Assistant Village Idiot said...

@ Texan99 - I know he mentions "villain" in Studies in Words. Perhaps that's it.

@ Grim - I think what words have meant has enormous value, but only for those who have some familiarity with older vocabulary or combinations of sounds, even if they don't consciously make the associations. I suppose that can also work in reverse, and a Tolkien reader might move on to other older things and think "I've seen something like that before." Theoretically, that could trickle down even to a strictly modern vocabulary in successive dilutions, yet I think not. There are only so many sounds in the human repertoire, particularly when we are focusing on consonants.

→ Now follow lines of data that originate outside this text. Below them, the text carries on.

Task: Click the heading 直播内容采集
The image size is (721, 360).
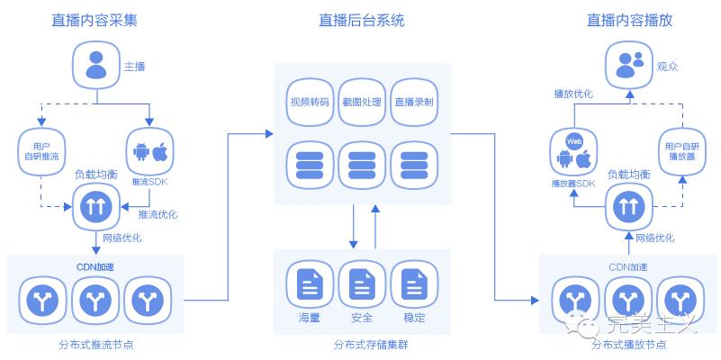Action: coord(95,20)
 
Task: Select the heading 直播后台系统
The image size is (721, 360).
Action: coord(361,20)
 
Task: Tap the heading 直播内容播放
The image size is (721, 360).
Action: coord(629,20)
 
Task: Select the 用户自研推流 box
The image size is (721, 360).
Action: coord(40,151)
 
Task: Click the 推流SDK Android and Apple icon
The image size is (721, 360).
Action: coord(150,152)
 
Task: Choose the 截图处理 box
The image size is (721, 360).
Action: coord(361,102)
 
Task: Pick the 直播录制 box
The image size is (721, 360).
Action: coord(414,102)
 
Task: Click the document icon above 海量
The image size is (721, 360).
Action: coord(309,285)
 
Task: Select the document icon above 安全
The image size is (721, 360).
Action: coord(362,285)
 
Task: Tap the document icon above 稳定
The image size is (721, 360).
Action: coord(414,285)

You need a broad collection of those associated sounds to start picking up associations from them.

Or so I guess. I have not data.

Assistant Village Idiot said...

@ Grim - Owen Barfield wrote a lot about this early in his career in Poetic Diction and History in English Words - note the preposition, tthere. He believed words told us the history of our consciousness, back through Old English and on into Germanic and Indo-European. I learned today that he felt he was misunderstood and wrote Speaker's Meaning later in life, which summarised those ideas and restated them in what he hooped was a clearer form. I know nothing else about it. If you read it, let me know how it went.

Lewis and Tolkien both loved Barfield's thinking on these matters and encouraged him to write. I must just not get it, as it does not interest me. Too much anthroposophy in it for me.

Grim said...

Interesting! I will definitely consider reading that if I can lay hands on a copy.